The best thing the film has going for it, I should say, is the cast. Although not all the actors get a lot to do, each of them manages to get deep into their characters. Barerra plays a solid final girl, with just enough grit and conviction to sell her underwritten character. Quaid is good as the charming an goofy boyfriend, a role he's played before in other productions. And, of course, the legacy actors -- David Arquette, Neve Campbell, and Courteney Cox -- are great in roles they've been playing for over 25 years. This is a solid cast that does what they can with the material.

The big flaw with the film is that it has so much it wants to do -- introduce a whole new cast of characters while bringing in all the legacy survivors, all while trying to tell all their stories and launch a new franchise -- that none of it really feels that developed. The character that comes out the best is Sam, certainly, as she's slotted in as the new lead girl. The movie works as an effective passing of the torch from Sidney to Sam and if the legacy characters never showed up again (although at least Campbell has expressed interest in coming back again in a sixth film) the franchise would be in good hands with the new final girl.

That said, none of the other characters in the film have nearly as much development as Sam. The second best character is Jasmin Savoy Brown's Mindy Meeks-Martin, who gets to play the Randy Meeks role in this new version. She clearly relishes the material and has fun as the movie geek in a movie, but most of her scenes are spouting lines that would have come from Randy, and then the rest of the time she's barely seen at all. The rest of the cast fares even worse, with less time to do anything with their characters. Most of them have no development and only the thinnest of paper-thing characterizations. They're the stock slasher characters in the film, a trope that the original Scream managed to avoid by making each of its characters interesting.

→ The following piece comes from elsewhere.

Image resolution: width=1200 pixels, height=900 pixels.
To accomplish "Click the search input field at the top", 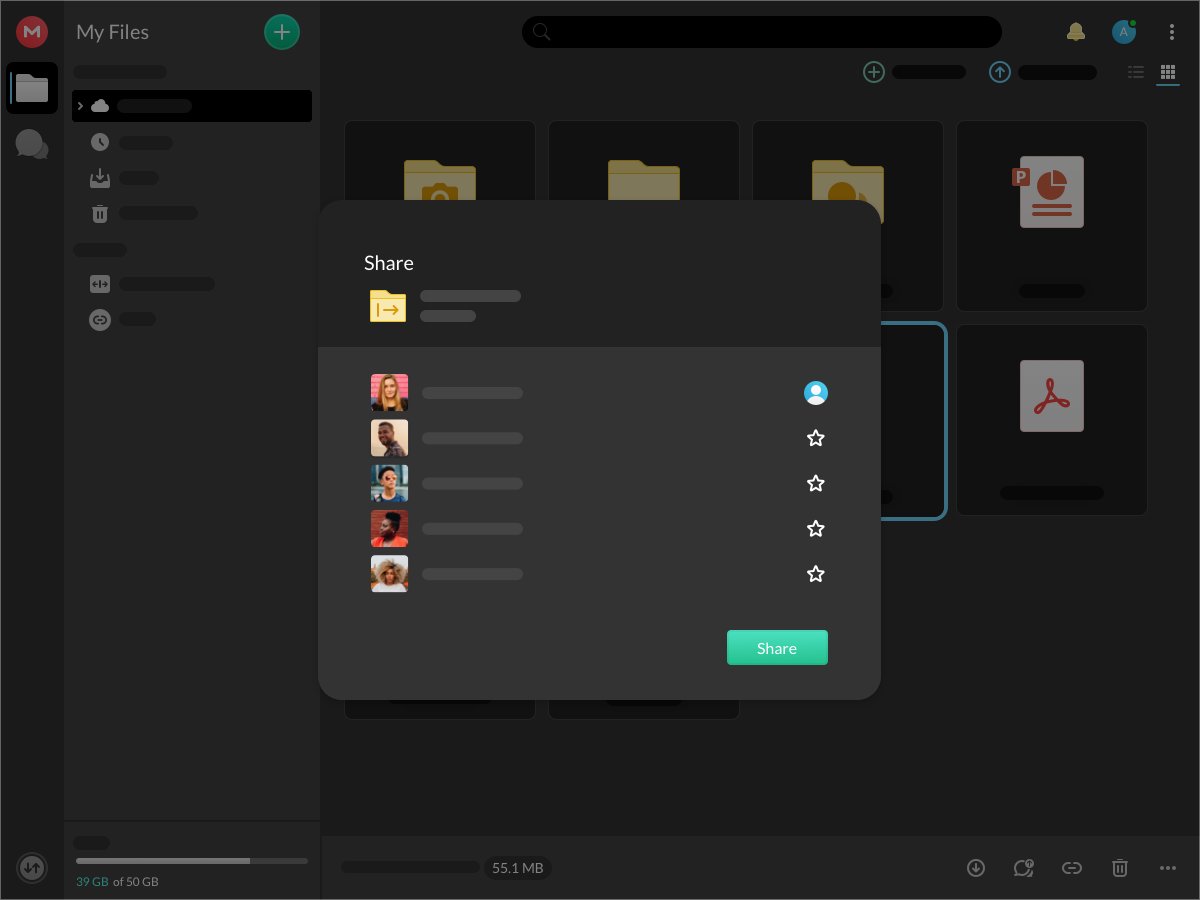I will click(762, 31).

That being said, Scream 5 is still an effective film. That is, in large part, because while it doesn't have a strong handle on its expansive cast it does know how to do great slasher killing. The deaths in this film are gory, gross, and violent, giving the film a well-deserved Hard R. The film doesn't get as over-the-top abusive to its characters as, say, Rob Zombie's Halloween II. It is, instead, just visceral enough to make you feel it without ruining the fun of the horror.

When it call comes together, Scream 5 really does work. The film is at its best in its third act (denoted when one of the kills says, literally, "welcome to Act 3"). This is where the film finds the best energy, iterating on the original murder house act from the first film. It plays with that films third act, spinning out new ideas while honoring what came before, and it just hits all the right beats. Old and new cast work together, and the vibe of the film in this last portion really works. This is the film we needed, right here, a microcosm of what Scream could do so well.

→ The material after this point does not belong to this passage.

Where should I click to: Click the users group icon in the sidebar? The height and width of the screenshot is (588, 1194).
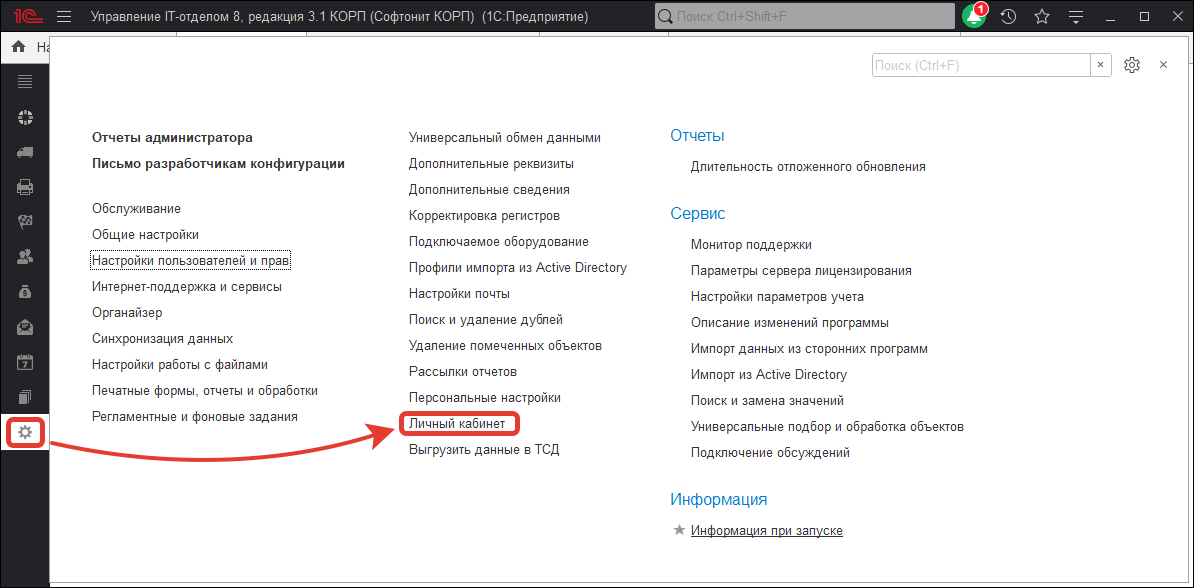tap(25, 256)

A sequel is already in production and, I have to admit, I'm cautiously optimistic about it. This film gets enough stuff right that, with a movie more focused on the new cast, and time to better spin out their stories, I think sequel could do really well. The whole creative team is apparently involved in the sixth film and they clearly have enough sense about what works in this series that they can spin out some good scenes and gory sequences. Directed properly, I think another Scream could be well worth watching. Considering where we were with the franchise even just a few years ago, that's a big shift, all thanks to the solid work this fifth film did.